En esto ha consistido la originalidad de Jesús: le preguntaron cuál es el mandamiento más importante, y él añadió un segundo, tan importante como el primero: “Amarás a tu prójimo como a ti mismo” (Levítico 19,18). Puso a ambos preceptos en el mismo nivel, porque deben ir siempre unidos. Para Jesús no se puede llegar a Dios por un camino individual e intimista, olvidando al prójimo. Dios y el prójimo son inseparables. Además, Jesús no unió los dos mandamientos, sino que nos amó y enseñó a amarnos unos a otros con hechos y gestos concretos en el servicio desinteresado, en el hacer a los demás lo que queremos que nos hagan, en reconocer y respetar la dignidad de toda persona, en encontrarnos y reunirnos gozosamente, en compartir lo que tenemos, en ver como propia la necesidad ajena y procurar resolverla, en ejercitar el perdón, incluso cuando el otro se ha convertido en mi enemigo, y en estar dispuestos incluso a dar nuestra vida por los demás si fuere necesario. En suma, Jesús nos enseña a vivir aquí y ahora de una manera diferente: con mirada limpia, no de competidor sino de hermano. Y esto trae consigo la felicidad íntima de sentirnos verdaderamente hijos de Dios y hermanos; esto nos humaniza y nos hace a la vez participar de la vida de Dios, que es amor. 

La respuesta que dio el escriba a Jesús revela el cambio profundo que Jesús trajo a la religión. Dijo el escriba: «Muy bien, Maestro; tienes razón al decir que Él es único y que no hay otro fuera de Él, y amarle con todo el corazón, con toda la inteligencia y con todas las fuerzas, y amar al prójimo como a sí mismo vale más que todos los holocaustos y sacrificios». Entendió, pues, que el amor al prójimo está por encima de los actos que se realizaban en el templo. En ese tiempo, al igual que hoy, muchos creyentes pensaban que a Dios se llega a través de actos de culto, peregrinaciones, ofrendas para el templo, sacrificios costosos de animales... Sin embargo, la verdad es que para llegar a Dios hay que tener en cuenta al prójimo, preocuparse por los pobres y oprimidos, buscar una sociedad justa. El escriba ha comprendido cuál es el camino para ir a Dios. 
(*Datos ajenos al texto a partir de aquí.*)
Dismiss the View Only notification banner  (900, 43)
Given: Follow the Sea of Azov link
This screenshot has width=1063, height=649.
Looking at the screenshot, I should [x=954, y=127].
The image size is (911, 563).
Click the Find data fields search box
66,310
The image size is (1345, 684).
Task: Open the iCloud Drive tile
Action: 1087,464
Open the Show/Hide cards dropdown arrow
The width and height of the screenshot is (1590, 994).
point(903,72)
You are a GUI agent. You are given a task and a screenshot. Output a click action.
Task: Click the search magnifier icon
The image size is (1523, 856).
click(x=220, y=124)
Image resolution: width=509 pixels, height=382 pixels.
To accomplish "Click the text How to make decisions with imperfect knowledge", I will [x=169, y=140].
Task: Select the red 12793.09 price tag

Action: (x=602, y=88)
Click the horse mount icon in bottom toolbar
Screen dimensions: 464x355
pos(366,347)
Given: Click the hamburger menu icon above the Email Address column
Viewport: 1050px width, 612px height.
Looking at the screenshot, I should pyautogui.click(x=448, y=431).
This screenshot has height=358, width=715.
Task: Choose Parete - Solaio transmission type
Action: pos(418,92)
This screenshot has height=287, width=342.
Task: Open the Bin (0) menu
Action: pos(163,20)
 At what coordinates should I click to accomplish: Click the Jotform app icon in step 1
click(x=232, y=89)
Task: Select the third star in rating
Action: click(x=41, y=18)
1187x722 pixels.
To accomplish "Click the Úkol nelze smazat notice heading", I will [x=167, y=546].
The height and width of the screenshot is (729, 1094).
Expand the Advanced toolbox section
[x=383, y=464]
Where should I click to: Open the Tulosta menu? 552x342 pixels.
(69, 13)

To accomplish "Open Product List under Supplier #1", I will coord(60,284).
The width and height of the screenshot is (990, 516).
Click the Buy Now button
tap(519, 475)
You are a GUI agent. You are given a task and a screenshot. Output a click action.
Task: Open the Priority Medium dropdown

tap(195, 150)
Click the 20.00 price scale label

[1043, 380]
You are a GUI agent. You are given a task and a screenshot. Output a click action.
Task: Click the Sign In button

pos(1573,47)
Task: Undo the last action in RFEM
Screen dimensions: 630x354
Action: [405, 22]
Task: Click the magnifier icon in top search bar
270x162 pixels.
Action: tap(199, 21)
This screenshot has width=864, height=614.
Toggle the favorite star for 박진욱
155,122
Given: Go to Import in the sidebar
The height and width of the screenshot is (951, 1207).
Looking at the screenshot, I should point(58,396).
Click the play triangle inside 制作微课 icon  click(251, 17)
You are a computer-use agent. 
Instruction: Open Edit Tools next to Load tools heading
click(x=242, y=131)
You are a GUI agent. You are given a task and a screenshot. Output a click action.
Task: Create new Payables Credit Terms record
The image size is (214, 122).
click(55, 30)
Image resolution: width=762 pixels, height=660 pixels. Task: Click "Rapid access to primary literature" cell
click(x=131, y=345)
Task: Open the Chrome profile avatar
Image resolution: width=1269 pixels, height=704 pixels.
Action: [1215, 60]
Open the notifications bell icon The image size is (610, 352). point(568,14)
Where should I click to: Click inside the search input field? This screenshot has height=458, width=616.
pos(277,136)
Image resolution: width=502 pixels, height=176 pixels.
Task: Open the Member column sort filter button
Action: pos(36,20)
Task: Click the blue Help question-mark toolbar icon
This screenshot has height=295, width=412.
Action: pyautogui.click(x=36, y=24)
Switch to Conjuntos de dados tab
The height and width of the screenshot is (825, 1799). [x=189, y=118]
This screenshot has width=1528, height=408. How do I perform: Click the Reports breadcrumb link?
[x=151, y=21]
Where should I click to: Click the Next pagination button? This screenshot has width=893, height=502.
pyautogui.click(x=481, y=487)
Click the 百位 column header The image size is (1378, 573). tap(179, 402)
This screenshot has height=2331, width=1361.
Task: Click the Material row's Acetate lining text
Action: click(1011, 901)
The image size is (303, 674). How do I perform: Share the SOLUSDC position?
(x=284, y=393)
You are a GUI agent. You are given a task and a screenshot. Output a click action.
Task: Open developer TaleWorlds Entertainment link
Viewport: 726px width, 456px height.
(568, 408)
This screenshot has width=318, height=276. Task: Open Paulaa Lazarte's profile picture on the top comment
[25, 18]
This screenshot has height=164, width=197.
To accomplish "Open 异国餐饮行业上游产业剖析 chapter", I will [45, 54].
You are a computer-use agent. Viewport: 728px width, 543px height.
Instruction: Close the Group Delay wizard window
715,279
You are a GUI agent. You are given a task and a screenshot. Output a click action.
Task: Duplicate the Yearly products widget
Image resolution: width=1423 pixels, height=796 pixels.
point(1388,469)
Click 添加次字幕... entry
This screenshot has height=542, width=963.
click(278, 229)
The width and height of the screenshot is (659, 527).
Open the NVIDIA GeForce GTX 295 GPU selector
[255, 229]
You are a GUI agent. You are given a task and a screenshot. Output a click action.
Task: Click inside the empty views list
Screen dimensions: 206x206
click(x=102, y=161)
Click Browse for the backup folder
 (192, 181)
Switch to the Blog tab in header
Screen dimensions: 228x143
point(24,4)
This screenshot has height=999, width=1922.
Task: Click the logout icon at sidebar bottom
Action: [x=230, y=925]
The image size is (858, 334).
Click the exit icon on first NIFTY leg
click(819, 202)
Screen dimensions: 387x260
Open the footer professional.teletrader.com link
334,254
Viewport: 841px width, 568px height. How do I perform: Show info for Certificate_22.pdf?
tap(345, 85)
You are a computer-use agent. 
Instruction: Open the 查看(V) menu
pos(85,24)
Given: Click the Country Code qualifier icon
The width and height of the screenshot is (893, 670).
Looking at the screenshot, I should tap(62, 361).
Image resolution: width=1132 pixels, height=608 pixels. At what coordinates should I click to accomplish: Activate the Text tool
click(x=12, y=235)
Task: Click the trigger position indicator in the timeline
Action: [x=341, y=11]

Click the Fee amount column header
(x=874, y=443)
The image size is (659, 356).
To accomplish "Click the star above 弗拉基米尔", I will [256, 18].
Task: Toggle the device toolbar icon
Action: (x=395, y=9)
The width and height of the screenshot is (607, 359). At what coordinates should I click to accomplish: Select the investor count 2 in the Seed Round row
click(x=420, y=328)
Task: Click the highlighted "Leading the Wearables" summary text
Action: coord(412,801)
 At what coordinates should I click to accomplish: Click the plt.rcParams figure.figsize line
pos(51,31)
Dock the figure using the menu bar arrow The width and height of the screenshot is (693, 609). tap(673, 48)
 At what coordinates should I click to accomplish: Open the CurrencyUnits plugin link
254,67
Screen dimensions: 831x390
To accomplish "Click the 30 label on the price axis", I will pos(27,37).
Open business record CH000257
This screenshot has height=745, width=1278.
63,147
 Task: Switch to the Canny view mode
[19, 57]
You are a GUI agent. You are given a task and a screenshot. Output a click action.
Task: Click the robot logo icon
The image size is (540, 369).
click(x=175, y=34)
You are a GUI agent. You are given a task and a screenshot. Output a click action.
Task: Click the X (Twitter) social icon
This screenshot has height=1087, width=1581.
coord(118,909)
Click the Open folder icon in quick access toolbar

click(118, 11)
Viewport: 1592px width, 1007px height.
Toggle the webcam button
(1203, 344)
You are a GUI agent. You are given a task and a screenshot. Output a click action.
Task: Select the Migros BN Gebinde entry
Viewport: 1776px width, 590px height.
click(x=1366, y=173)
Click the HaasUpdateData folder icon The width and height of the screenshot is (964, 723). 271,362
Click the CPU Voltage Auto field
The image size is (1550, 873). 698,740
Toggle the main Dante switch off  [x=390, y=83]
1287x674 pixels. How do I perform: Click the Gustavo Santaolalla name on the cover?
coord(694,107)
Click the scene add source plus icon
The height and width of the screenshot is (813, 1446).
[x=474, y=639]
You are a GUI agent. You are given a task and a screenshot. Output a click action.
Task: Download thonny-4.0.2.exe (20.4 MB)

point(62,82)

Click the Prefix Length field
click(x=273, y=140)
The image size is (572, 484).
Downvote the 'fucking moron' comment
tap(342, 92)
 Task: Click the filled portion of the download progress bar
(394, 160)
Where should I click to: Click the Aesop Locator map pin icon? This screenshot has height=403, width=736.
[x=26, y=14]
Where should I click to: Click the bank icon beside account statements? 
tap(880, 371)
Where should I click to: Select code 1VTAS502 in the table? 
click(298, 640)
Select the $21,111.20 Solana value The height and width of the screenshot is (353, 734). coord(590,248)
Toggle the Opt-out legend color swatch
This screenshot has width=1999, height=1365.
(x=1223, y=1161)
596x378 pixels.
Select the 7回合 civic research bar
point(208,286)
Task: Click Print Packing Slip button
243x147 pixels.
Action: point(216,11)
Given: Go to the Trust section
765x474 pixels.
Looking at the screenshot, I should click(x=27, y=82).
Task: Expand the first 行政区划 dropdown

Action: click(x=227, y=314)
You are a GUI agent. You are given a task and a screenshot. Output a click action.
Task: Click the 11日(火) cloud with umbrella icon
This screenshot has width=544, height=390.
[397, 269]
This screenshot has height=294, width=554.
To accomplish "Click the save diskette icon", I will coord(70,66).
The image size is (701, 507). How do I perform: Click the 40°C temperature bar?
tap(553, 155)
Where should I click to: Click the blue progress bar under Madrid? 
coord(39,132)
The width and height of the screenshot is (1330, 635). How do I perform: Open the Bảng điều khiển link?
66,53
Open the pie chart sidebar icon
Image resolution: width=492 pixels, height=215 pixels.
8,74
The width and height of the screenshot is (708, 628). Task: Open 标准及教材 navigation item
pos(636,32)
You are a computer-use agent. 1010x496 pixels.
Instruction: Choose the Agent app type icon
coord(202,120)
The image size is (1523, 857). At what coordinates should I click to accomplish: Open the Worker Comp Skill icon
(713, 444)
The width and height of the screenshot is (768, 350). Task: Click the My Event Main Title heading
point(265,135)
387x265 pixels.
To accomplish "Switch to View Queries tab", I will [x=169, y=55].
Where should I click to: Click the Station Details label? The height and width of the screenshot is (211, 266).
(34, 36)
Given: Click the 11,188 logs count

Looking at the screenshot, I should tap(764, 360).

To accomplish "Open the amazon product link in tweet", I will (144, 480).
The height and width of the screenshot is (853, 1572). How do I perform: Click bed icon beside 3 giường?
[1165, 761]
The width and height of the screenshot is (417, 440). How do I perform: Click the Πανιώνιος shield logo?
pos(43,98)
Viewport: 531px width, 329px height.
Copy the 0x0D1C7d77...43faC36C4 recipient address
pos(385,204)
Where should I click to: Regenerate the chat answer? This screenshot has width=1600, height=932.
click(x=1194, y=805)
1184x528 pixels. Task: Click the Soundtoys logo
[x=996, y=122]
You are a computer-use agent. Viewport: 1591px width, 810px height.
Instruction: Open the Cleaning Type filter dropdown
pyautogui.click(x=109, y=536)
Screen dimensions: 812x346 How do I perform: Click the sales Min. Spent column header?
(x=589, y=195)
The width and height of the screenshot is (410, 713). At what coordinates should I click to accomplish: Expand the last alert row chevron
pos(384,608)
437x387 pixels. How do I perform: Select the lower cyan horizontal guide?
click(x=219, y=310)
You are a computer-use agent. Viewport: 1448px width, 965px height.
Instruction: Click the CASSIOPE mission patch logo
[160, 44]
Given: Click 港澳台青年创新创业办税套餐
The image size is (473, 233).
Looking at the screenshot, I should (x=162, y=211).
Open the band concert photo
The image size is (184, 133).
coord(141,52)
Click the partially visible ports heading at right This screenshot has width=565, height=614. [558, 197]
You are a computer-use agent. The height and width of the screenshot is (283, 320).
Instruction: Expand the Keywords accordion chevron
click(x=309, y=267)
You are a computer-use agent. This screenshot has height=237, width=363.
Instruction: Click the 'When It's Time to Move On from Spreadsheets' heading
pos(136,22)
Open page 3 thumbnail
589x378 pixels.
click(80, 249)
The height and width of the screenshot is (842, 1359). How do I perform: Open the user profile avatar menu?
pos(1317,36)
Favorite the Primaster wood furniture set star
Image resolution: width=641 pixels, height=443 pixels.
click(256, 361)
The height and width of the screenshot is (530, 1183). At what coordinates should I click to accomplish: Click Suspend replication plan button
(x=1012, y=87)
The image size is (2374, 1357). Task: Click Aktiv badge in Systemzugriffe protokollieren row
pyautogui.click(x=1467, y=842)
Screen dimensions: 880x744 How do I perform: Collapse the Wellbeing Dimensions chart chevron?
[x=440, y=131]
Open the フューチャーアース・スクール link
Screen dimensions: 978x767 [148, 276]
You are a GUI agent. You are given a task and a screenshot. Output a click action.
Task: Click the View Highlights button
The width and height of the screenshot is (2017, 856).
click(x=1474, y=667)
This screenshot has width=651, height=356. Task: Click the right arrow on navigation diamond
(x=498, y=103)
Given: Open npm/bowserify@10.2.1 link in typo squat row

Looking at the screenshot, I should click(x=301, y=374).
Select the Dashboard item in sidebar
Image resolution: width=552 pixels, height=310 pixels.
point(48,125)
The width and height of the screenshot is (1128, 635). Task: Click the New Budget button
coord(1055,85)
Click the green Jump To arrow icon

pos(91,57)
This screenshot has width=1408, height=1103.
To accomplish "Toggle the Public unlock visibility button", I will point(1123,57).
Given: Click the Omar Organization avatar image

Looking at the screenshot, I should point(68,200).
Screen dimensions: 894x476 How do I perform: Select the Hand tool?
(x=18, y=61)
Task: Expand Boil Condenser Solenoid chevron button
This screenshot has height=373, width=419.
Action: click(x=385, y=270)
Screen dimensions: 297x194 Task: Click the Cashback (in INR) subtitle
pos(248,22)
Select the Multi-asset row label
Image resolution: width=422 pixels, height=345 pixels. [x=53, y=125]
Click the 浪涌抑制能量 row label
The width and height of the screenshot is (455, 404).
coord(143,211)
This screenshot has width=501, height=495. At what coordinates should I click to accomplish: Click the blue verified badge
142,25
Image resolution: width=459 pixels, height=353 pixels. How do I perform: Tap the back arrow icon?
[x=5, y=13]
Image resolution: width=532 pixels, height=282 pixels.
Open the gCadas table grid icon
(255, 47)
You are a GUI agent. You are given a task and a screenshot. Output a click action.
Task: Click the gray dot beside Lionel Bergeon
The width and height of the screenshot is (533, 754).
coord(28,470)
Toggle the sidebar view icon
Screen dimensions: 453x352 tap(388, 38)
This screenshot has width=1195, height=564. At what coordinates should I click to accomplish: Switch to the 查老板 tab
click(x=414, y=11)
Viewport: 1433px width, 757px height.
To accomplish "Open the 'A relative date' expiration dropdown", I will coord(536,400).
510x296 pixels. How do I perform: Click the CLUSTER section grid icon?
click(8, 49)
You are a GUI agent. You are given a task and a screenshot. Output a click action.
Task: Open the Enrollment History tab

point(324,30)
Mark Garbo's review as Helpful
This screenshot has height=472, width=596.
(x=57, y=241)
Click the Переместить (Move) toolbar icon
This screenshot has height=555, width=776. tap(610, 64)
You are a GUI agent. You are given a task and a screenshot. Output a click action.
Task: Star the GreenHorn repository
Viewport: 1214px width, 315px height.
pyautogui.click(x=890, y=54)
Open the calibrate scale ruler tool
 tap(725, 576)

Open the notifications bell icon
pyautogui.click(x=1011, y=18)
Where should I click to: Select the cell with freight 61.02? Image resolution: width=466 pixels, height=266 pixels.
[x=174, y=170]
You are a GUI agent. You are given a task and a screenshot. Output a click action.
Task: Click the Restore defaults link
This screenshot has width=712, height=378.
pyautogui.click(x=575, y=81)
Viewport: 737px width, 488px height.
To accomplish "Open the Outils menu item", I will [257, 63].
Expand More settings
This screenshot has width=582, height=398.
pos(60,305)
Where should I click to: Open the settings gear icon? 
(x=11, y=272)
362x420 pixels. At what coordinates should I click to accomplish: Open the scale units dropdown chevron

Un texto de Santa Teresa Benedicta de la Cruz, Edith Stein, filósofa judía asesinada en el campo de concentración de Auschwitz ilumina mucho la unidad de los dos mandamientos:

“Si Dios está en nosotros y si Él es el Amor, no podemos hacer otra cosa que amar a nuestros hermanos. Nuestro amor a nuestros hermanos es también la medida de nuestro amor a Dios. Pero éste es diferente del amor humano natural. El amor natural nos vincula a tal o cual persona que nos es próxima por los lazos de sangre, por una semejanza de carácter o incluso por unos intereses comunes. Los demás son para nosotros “extraños”, “no nos conciernen” … Para el cristiano no hay “hombre extraño” alguno, y es ese hombre que está delante de nosotros quien tiene necesidad de nosotros, quien es precisamente nuestro prójimo; y da lo mismo que esté emparentado o no con nosotros, que lo “amemos” o dejemos de amarlo, que sea o no “moralmente digno” de nuestra ayuda”. (Edith Stein, filósofa crucificada, Sal Terrae, Santander 2000).)